Goal of the exercise: Copy every line of the items below word for word, leaving out the pictures.
* Start Task input *
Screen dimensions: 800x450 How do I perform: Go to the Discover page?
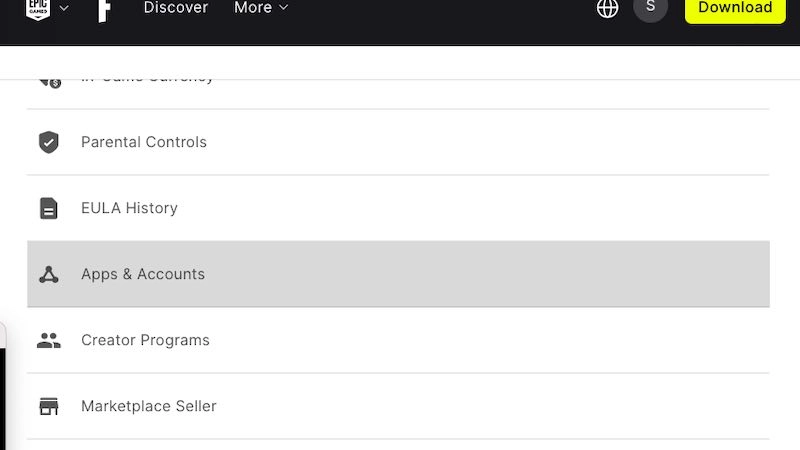click(176, 8)
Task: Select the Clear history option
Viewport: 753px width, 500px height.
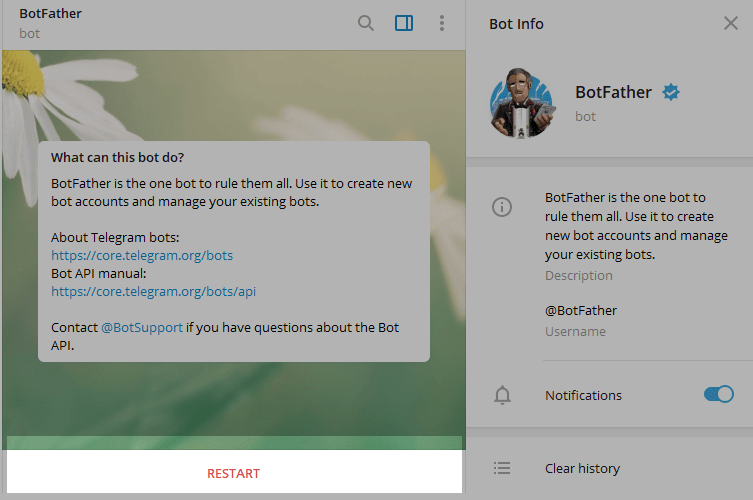Action: point(582,468)
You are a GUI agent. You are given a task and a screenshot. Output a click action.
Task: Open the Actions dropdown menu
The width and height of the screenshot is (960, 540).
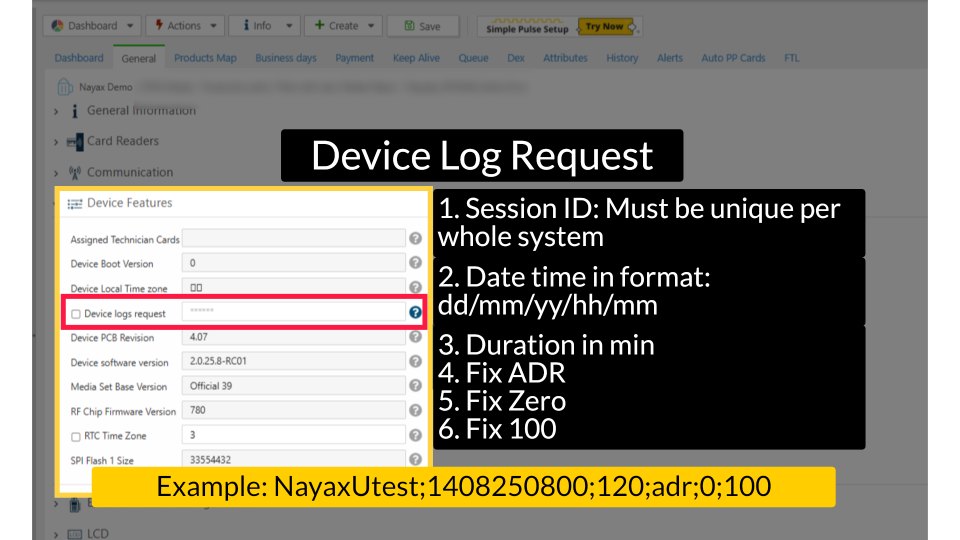click(x=186, y=26)
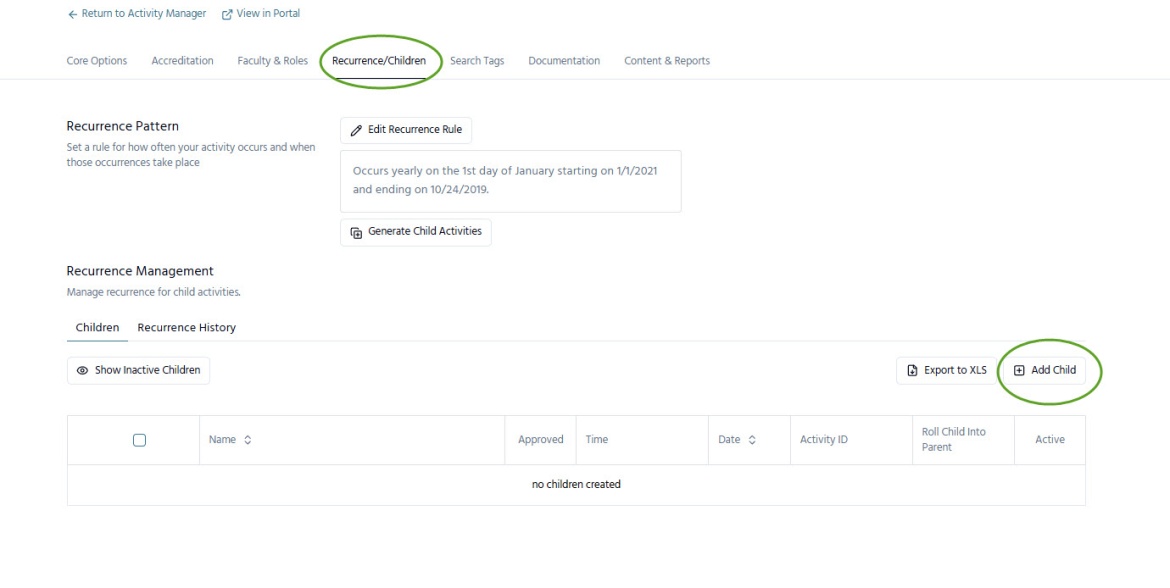Click the back arrow beside Return to Activity Manager
Viewport: 1170px width, 588px height.
coord(72,14)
* End Task input *
Expected output:
Screen dimensions: 800x450 How do I perform: Go to the Discover page?
click(176, 8)
Task: Select the Clear history option
Viewport: 753px width, 500px height.
Action: point(582,468)
You are a GUI agent. You are given a task and a screenshot. Output a click action.
Task: Open the Actions dropdown menu
The width and height of the screenshot is (960, 540).
click(x=186, y=26)
Click the back arrow beside Return to Activity Manager
Viewport: 1170px width, 588px height.
coord(72,14)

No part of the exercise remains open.